No one else can instruct the workers(k8s components) other than the Manager(master node)(even you, the owner of the cluster, can only instruct the Manager)
Everything works as usual. Until the work is finished or something stopped them.(because the master node died after assigning the works)
As there is no Manager to re-assign any work for them, the workers will wait and wait until the Manager comes back.
The best practice is to assign multiple managers(master) to your cluster.
Although your data plane and running applications does not immediately starts breaking but there are several scenarios where cluster admins will wish they had multi-master setup. Key to understanding the impact would be understanding which all components talk to master for what and how and more importantly when will they fail if master fails.

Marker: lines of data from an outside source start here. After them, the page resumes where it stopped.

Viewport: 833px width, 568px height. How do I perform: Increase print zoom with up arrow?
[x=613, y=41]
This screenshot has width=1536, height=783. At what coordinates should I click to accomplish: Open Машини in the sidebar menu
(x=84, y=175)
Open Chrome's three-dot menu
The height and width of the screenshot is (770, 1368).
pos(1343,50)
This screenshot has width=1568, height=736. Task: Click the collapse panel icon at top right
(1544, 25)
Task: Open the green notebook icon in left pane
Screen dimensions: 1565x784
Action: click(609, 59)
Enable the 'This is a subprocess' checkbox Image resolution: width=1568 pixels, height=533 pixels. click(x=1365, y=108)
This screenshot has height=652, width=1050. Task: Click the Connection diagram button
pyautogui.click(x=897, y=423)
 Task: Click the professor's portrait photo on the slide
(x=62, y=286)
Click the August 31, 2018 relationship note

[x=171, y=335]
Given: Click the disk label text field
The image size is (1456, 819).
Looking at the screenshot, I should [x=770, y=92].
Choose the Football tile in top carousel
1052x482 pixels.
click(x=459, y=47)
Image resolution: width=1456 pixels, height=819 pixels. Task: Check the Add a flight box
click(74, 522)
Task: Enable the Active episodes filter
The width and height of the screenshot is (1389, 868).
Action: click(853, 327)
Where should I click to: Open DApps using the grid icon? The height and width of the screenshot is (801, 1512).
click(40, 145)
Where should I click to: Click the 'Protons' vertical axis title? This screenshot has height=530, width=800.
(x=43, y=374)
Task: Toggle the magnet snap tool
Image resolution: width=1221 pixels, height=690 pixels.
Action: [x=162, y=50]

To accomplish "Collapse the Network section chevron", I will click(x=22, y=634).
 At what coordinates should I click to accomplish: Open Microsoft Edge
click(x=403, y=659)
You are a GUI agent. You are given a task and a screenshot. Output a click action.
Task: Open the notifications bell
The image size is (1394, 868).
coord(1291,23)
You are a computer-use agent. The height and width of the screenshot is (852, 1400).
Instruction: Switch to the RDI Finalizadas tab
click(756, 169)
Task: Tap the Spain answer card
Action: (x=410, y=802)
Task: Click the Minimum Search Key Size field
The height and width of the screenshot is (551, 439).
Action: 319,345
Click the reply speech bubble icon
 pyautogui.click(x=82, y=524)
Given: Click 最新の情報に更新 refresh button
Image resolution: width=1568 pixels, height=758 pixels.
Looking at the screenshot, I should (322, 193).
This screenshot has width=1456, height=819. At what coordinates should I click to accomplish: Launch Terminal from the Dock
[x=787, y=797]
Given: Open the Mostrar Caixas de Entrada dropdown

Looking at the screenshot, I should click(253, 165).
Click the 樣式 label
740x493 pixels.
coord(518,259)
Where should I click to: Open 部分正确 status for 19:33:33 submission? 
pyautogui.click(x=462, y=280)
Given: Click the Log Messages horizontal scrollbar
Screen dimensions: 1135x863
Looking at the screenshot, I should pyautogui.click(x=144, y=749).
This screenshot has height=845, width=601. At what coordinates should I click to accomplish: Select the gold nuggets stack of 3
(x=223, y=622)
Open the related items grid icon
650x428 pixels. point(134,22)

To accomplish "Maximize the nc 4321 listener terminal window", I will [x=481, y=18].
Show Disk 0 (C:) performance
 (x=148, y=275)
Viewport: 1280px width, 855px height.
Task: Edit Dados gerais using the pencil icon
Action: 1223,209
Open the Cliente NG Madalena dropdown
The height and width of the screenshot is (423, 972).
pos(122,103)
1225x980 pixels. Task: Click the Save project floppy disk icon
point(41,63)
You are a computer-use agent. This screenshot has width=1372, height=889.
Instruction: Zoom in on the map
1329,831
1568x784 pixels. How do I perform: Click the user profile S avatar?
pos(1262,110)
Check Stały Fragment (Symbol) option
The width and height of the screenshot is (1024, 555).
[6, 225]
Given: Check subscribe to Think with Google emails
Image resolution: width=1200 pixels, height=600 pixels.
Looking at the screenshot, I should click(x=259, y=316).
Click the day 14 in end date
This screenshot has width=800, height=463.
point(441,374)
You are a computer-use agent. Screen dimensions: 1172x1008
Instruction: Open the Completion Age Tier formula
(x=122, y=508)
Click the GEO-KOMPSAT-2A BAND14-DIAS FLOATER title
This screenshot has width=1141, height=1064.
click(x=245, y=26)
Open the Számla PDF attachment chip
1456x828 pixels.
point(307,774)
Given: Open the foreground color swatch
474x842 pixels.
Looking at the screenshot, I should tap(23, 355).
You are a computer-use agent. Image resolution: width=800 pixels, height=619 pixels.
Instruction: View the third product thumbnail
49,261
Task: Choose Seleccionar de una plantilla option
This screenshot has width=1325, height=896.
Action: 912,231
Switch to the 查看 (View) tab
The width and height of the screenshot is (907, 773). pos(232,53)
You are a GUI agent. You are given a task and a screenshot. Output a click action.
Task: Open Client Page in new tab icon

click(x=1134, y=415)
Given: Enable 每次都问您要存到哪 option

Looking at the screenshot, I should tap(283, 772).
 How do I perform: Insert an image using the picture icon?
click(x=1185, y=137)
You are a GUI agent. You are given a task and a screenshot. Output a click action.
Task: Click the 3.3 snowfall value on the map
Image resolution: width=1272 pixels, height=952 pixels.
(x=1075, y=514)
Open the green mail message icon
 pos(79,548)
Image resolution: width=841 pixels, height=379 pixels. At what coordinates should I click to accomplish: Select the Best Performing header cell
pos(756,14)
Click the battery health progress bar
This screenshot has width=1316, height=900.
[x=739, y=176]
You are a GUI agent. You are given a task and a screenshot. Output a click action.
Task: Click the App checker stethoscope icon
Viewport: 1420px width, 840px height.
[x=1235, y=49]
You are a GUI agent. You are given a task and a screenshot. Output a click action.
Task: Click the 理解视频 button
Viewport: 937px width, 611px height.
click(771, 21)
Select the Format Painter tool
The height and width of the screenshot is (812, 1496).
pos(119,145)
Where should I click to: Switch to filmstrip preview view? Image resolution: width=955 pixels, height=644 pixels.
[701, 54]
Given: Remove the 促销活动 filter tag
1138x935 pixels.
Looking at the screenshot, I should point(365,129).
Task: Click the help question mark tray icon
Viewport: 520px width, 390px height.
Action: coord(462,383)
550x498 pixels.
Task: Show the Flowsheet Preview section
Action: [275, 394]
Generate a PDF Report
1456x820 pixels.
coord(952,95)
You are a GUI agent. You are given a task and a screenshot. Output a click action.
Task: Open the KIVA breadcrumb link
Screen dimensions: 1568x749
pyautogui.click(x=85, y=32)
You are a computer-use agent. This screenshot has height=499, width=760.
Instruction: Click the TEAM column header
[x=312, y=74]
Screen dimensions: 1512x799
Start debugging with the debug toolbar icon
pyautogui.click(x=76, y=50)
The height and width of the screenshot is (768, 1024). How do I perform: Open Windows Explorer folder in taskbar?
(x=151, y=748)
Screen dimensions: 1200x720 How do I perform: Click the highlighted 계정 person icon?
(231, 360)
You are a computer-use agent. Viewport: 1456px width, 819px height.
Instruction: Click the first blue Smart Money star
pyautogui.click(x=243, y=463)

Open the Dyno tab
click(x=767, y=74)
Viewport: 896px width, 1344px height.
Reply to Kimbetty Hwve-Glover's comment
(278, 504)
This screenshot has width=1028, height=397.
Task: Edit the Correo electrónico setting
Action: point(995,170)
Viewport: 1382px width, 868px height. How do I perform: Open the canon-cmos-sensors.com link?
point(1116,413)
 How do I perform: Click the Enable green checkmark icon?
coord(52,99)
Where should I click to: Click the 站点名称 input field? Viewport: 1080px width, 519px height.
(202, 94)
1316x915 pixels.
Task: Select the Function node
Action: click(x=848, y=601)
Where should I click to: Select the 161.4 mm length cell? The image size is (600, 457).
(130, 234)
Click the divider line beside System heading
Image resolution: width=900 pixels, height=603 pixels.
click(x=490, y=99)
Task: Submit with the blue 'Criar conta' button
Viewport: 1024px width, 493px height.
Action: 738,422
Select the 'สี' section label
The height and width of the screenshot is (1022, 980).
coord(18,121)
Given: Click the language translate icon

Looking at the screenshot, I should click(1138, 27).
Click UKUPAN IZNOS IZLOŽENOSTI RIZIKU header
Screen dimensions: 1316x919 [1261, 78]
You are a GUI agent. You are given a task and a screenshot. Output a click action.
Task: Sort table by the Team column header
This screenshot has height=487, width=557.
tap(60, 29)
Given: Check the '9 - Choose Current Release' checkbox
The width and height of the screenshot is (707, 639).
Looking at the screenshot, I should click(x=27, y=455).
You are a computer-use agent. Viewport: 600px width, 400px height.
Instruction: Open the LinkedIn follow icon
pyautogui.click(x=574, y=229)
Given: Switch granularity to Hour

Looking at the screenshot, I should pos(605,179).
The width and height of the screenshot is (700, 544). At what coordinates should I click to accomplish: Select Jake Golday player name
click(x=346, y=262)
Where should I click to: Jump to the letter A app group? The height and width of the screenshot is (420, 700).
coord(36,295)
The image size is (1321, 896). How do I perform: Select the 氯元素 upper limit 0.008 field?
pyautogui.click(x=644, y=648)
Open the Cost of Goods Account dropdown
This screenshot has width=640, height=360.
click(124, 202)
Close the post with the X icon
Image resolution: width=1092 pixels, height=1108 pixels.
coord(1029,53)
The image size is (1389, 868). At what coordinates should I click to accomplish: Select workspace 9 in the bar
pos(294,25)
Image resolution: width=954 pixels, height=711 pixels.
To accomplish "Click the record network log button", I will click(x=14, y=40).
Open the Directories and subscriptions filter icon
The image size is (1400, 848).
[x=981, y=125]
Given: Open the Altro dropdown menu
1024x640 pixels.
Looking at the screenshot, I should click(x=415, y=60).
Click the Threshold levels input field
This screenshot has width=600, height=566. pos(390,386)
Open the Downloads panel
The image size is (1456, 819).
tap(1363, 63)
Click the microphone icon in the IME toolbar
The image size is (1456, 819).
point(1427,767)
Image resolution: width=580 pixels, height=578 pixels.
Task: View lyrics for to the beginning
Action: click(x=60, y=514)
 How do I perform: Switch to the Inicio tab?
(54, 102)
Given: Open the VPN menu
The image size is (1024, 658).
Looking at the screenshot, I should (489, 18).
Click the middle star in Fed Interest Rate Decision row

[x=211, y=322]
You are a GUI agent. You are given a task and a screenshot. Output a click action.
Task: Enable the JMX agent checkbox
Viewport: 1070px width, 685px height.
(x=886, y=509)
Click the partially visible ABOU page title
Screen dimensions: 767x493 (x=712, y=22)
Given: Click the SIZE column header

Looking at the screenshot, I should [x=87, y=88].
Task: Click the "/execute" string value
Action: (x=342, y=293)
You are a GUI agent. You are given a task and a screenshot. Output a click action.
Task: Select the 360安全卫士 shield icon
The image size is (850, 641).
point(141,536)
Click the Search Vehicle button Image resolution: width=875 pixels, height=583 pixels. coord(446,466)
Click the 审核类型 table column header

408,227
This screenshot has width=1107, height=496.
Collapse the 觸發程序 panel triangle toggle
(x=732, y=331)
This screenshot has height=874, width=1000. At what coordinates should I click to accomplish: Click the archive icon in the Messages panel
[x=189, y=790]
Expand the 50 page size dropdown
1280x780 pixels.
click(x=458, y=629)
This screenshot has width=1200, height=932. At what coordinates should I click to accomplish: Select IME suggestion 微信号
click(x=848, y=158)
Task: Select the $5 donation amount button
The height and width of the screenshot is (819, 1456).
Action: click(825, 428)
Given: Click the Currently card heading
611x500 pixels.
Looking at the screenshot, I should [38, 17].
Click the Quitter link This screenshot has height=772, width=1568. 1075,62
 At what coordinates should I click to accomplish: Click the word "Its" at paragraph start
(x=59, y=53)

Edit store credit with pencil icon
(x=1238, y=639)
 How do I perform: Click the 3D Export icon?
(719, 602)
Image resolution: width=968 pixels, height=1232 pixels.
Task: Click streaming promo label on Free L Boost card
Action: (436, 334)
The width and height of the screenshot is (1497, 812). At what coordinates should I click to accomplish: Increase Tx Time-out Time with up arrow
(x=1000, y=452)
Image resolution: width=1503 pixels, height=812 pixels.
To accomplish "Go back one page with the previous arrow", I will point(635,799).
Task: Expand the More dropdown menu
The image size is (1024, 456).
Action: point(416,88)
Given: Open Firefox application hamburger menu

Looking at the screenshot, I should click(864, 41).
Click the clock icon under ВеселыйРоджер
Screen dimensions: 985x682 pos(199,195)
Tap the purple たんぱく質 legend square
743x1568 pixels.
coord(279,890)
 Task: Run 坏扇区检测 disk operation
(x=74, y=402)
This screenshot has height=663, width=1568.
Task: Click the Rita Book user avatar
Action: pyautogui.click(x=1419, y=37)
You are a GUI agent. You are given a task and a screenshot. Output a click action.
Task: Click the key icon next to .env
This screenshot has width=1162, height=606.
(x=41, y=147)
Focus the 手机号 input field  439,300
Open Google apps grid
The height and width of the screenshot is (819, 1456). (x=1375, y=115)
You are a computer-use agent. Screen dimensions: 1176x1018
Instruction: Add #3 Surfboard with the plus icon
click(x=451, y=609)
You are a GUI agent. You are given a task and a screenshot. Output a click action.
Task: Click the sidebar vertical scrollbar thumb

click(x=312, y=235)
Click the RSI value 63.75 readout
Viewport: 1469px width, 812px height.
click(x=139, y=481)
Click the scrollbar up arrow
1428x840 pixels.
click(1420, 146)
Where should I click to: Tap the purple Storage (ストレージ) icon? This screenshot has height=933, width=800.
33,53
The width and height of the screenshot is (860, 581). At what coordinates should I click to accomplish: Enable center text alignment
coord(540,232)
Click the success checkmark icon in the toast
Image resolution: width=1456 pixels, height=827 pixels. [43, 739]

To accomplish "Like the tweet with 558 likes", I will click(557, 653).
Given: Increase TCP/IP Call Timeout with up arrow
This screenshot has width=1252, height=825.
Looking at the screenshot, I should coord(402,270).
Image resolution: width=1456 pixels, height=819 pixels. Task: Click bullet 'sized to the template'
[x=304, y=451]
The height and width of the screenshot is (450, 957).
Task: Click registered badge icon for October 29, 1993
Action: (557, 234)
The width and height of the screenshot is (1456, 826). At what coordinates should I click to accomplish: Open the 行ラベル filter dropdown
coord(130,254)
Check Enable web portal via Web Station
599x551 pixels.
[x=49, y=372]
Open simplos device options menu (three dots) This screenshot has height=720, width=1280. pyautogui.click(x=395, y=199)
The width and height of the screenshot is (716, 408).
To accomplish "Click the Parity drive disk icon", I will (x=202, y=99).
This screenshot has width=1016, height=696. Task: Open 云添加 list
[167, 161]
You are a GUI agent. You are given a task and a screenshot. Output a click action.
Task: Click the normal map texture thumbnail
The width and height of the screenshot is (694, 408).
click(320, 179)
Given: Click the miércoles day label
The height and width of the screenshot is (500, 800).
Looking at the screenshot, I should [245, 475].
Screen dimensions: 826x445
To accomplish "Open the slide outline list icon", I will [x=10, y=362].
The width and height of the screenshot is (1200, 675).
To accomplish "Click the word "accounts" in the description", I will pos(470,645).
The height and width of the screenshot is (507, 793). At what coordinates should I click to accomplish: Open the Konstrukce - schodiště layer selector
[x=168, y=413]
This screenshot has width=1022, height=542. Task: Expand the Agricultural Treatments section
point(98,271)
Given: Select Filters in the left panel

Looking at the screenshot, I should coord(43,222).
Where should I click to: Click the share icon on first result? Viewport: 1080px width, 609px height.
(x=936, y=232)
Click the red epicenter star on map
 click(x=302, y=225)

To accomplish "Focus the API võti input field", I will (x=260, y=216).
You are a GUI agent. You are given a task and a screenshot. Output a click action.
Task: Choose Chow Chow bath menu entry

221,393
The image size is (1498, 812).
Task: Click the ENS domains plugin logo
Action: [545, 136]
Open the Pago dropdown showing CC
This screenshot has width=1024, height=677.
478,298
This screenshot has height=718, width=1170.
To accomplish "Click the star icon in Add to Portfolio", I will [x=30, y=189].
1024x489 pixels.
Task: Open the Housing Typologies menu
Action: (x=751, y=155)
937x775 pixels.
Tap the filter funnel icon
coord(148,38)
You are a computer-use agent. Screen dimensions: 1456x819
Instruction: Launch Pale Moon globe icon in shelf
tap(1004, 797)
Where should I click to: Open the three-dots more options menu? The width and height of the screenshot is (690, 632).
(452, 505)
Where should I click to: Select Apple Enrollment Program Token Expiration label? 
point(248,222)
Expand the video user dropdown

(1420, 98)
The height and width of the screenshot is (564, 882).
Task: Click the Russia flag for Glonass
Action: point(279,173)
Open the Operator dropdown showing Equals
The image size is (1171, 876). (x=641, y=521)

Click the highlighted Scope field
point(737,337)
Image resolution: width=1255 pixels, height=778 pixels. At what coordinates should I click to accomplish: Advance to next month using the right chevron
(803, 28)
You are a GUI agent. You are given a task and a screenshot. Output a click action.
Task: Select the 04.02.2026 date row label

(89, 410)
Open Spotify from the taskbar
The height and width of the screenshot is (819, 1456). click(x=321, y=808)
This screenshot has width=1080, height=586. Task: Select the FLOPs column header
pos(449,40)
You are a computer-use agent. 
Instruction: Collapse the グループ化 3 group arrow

Although your application pods running on data plane will not get immediately impacted but imagine a very possible scenario - your traffic suddenly surged and your horizontal pod autoscaler kicked in. The autoscaling would not work as Metrics Server collects resource metrics from Kubelets and exposes them in Kubernetes apiserver through Metrics API for use by Horizontal Pod Autoscaler and vertical pod autoscaler ( but your API server is already dead).If your pod memory shoots up because of high load then it will eventually lead to getting killed by k8s OOM killer. If any of the pods die, then since controller manager and scheduler talks to API Server to watch for current state of pods so they too will fail. In short a new pod will not be scheduled and your application may stop responding.
One thing to highlight is that Kubernetes system components communicate only with the API server. They don’t
talk to each other directly and so their functionality themselves could fail I guess. Unavailable master plane can mean several things - failure of any or all of these components - API server,etcd, kube scheduler, controller manager or worst the entire node had crashed.
If API server is unavailable - no one can use kubectl as generally all commands talk to API server ( meaning you cannot connect to cluster, cannot login into any pods to check anything on container file system. You will not be able to see application logs unless you have any additional centralized log management system).
If etcd database failed or got corrupted - your entire cluster state data is gone and the admins would want to restore it from backups as early as possible.
In short - a failed single master control plane although may not immediately impact traffic serving capability but cannot be relied on for serving your traffic.